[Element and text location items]
────────────────────

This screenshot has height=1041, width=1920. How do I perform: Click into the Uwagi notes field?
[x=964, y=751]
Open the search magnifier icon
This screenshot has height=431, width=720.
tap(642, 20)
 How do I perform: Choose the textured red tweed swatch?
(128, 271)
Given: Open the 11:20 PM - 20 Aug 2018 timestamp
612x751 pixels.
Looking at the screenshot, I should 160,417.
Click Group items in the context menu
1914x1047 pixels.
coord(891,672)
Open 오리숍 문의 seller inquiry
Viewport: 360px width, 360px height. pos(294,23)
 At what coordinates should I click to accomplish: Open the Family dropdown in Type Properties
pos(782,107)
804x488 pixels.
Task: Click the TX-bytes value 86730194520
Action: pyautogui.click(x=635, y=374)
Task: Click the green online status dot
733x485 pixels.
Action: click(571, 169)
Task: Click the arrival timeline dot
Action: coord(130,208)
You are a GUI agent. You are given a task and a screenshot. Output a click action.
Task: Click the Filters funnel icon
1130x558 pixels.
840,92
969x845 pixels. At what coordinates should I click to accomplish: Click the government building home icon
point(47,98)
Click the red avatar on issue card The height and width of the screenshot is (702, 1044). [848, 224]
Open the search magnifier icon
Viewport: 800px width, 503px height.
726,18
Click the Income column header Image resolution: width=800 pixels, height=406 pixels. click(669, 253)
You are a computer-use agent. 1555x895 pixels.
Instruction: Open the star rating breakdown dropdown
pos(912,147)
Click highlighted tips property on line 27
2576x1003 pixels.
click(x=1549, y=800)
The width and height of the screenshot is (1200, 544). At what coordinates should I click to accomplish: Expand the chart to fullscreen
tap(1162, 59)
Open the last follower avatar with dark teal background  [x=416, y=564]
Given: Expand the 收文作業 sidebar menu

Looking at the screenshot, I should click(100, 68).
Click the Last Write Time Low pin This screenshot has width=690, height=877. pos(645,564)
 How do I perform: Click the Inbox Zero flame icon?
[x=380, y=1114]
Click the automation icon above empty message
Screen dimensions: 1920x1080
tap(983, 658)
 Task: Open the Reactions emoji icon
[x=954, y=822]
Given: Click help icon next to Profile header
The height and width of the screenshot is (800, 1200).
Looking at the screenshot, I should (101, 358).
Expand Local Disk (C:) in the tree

────────────────────

Exercise aim: Format the items above as a Markdown table with the columns Row and Line. Include everything from the line containing "Open the last" through the end of the items, inclusive, number each row, and leave out blank lines.

Full solution:
| Row | Line |
|---|---|
| 1 | Open the last follower avatar with dark teal background  [x=416, y=564] |
| 2 | Given: Expand the 收文作業 sidebar menu |
| 3 | Looking at the screenshot, I should click(100, 68). |
| 4 | Click the Last Write Time Low pin This screenshot has width=690, height=877. pos(645,564) |
| 5 |  How do I perform: Click the Inbox Zero flame icon? |
| 6 | [x=380, y=1114] |
| 7 | Click the automation icon above empty message |
| 8 | Screen dimensions: 1920x1080 |
| 9 | tap(983, 658) |
| 10 |  Task: Open the Reactions emoji icon |
| 11 | [x=954, y=822] |
| 12 | Given: Click help icon next to Profile header |
| 13 | The height and width of the screenshot is (800, 1200). |
| 14 | Looking at the screenshot, I should (101, 358). |
| 15 | Expand Local Disk (C:) in the tree |